Kathleen Caprario has created a multo-media art installation “Patterns of Privilege – Under My Skin” that was part of a larger exhibit, “A Critical Conversation” at Eugene Contemporary Art (ECA). The exhibit “focused on art that is anti-racist in its intention and comments on or questions racism,” Caprario said. “Issues of identity, privilege, politics, history and place are rich areas to explore through work that subverts or reveals a point of view.” Her project is designed to reflect the layering of patterns brought to conversations of race and privilege. It can be viewed now in downtown Eugene’s Windowfront Exhibitions.

Jorah LaFleur produced a collection of spoken word poetry titled “Covidian Times,” with a reading livestreamed from Tsunami Books in December 2020. The evening wove together LaFleur’s words with music by David Jacobs-Strain. The success of working with a musician led to LaFleur working with cellist Nisha Calkins for a professionally filmed spoken word reading of pieces from “Covidian Times.” The project will culminate in the release of a self-published book of poetry based on daily reflections during the COVID lockdown and restrictions of the past year. LaFleur will help kick-off the return of First Friday ArtWalk and Visual Arts Week at 5:30 p.m. on Friday, Aug. 6, at the Park Blocks with a spoken word poem titled “Emergence.”

Cullen Vance won his grant for an innovative interactive album that gave listeners control of their musical experience. The album, yet to be released, gives users control of various musical elements and instruments to explore composition and create a musical piece of their own.

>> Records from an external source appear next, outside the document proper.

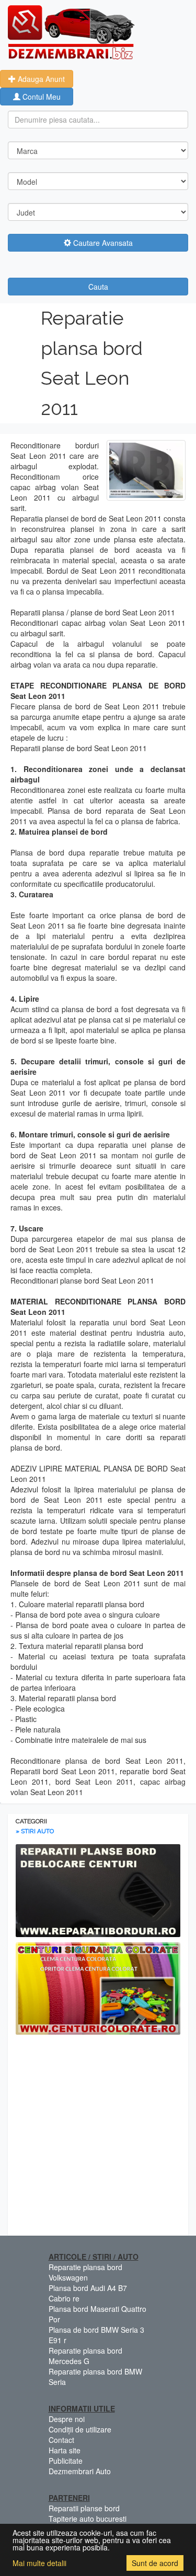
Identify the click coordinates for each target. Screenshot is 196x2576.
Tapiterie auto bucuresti (87, 2518)
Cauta (98, 286)
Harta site (64, 2450)
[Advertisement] (98, 2138)
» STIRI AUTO (35, 1831)
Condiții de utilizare (80, 2429)
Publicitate (66, 2460)
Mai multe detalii (39, 2563)
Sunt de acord (155, 2563)
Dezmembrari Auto (80, 2471)
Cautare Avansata (102, 243)
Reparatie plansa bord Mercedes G (85, 2355)
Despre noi (67, 2419)
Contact (61, 2440)
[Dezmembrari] (71, 31)
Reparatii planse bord (84, 2508)
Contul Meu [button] (40, 96)
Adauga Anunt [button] (40, 79)
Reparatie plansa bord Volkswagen (85, 2272)
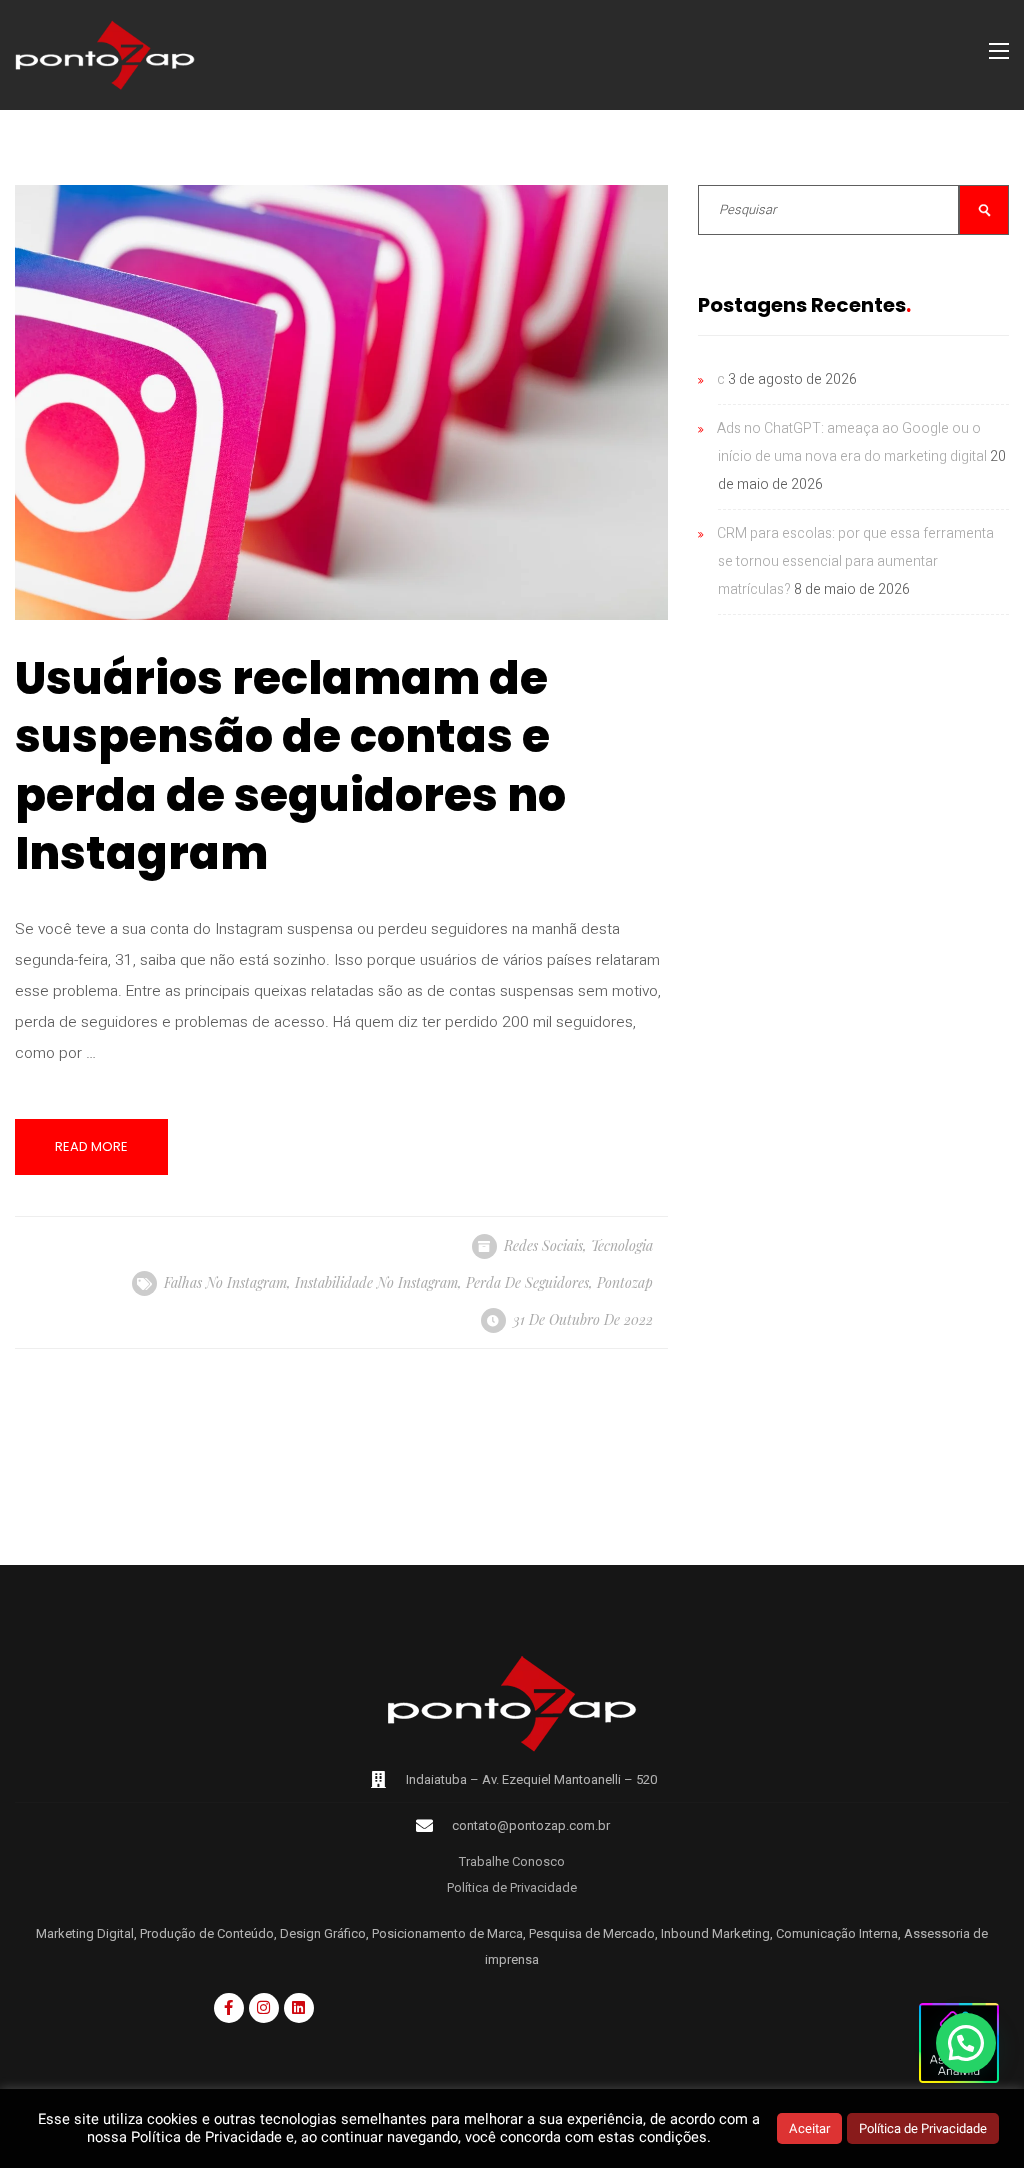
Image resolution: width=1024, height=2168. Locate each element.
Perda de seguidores (527, 1282)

Vance, a musician, composer, video-game designer and coder, nonetheless found the project challenging. “It required the highest application of every skill I’ve acquired over my career,” he said. “The musical challenge of writing 29 sections of music that work forwards, backwards, twice as fast, half as fast, and all harmonize with every other section of music and yet are all distinct was an enthralling musical endeavor.”

Lane Arts Council, with funding from the City of Eugene Cultural Services Division, will offer the Artist Grant again in 2021. Details regarding application eligibility and requirements will be released during August.

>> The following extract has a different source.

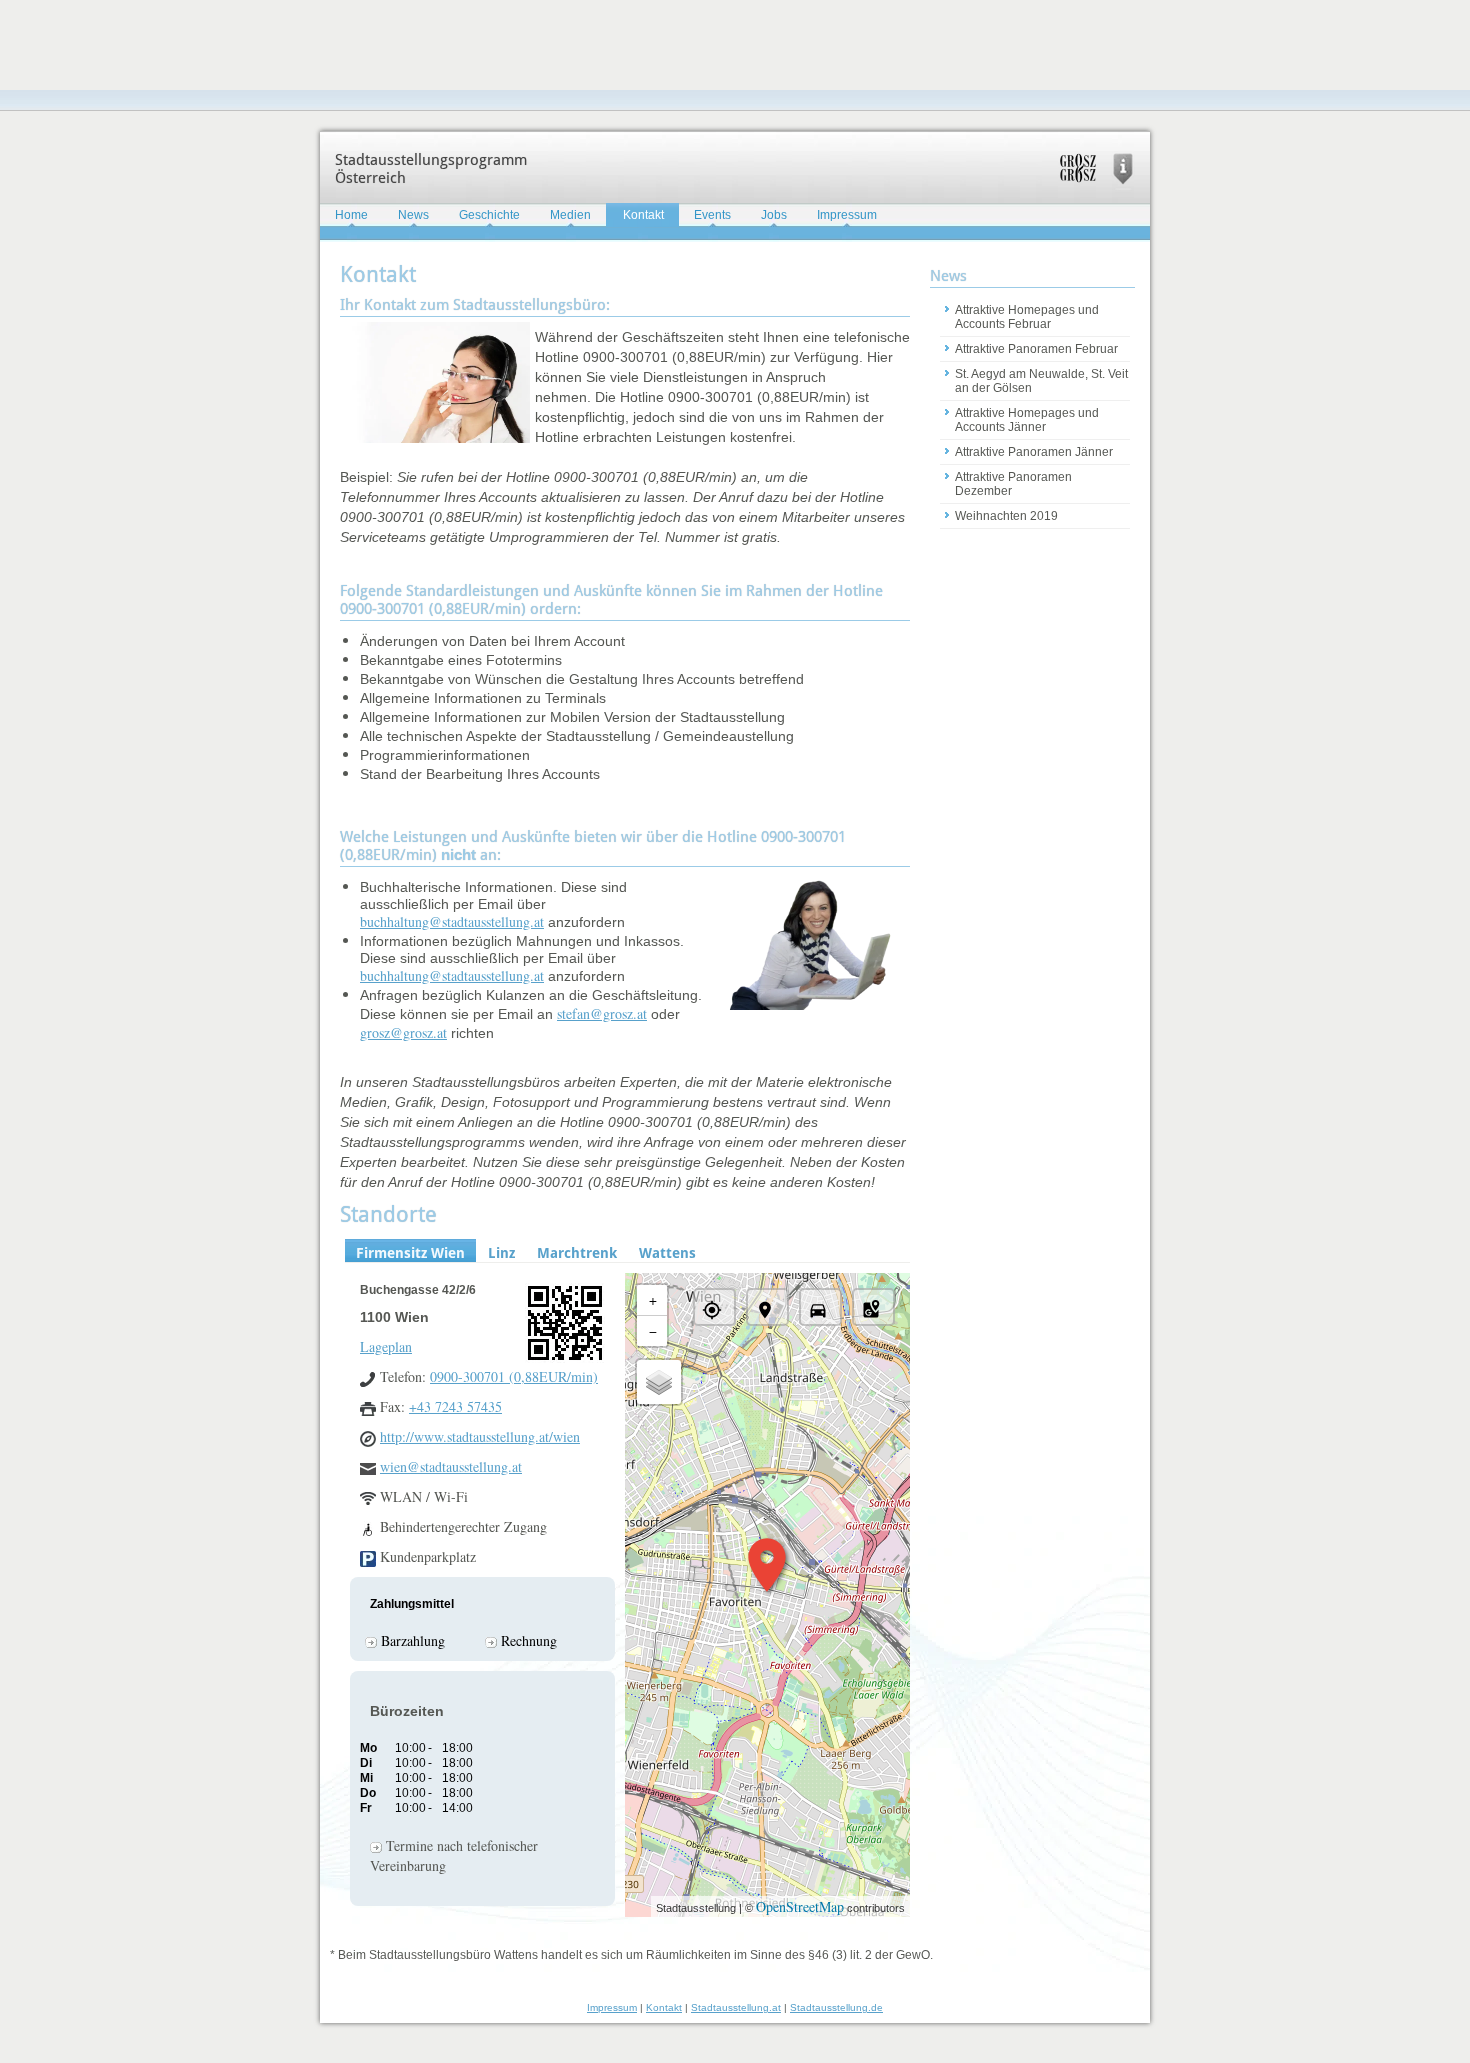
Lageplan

Visual Arts Week runs Aug. 6-13. Four of the five Artist Grant recipients will participate in an ArtTalk panel to be livestreamed at 5:30 p.m. on Monday, Aug. 9, with access via Lane Arts Council’s Facebook page.

Lane Arts Council is a nonprofit organization that works to cultivate strong and creative arts communities throughout Lane County, by providing high-quality arts experiences, engaging people of all ages in arts education, and encouraging artistic endeavors.